**Required work**
All of the entries must be output exactly as they are.

Saved data entries:
Start of Block
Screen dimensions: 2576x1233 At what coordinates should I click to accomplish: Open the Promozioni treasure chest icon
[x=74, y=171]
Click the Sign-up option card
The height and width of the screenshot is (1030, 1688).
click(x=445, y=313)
End of Block
**Your solution**
Screen dimensions: 2576x1233 At what coordinates should I click to accomplish: Open the Promozioni treasure chest icon
[x=74, y=171]
Click the Sign-up option card
The height and width of the screenshot is (1030, 1688).
click(x=445, y=313)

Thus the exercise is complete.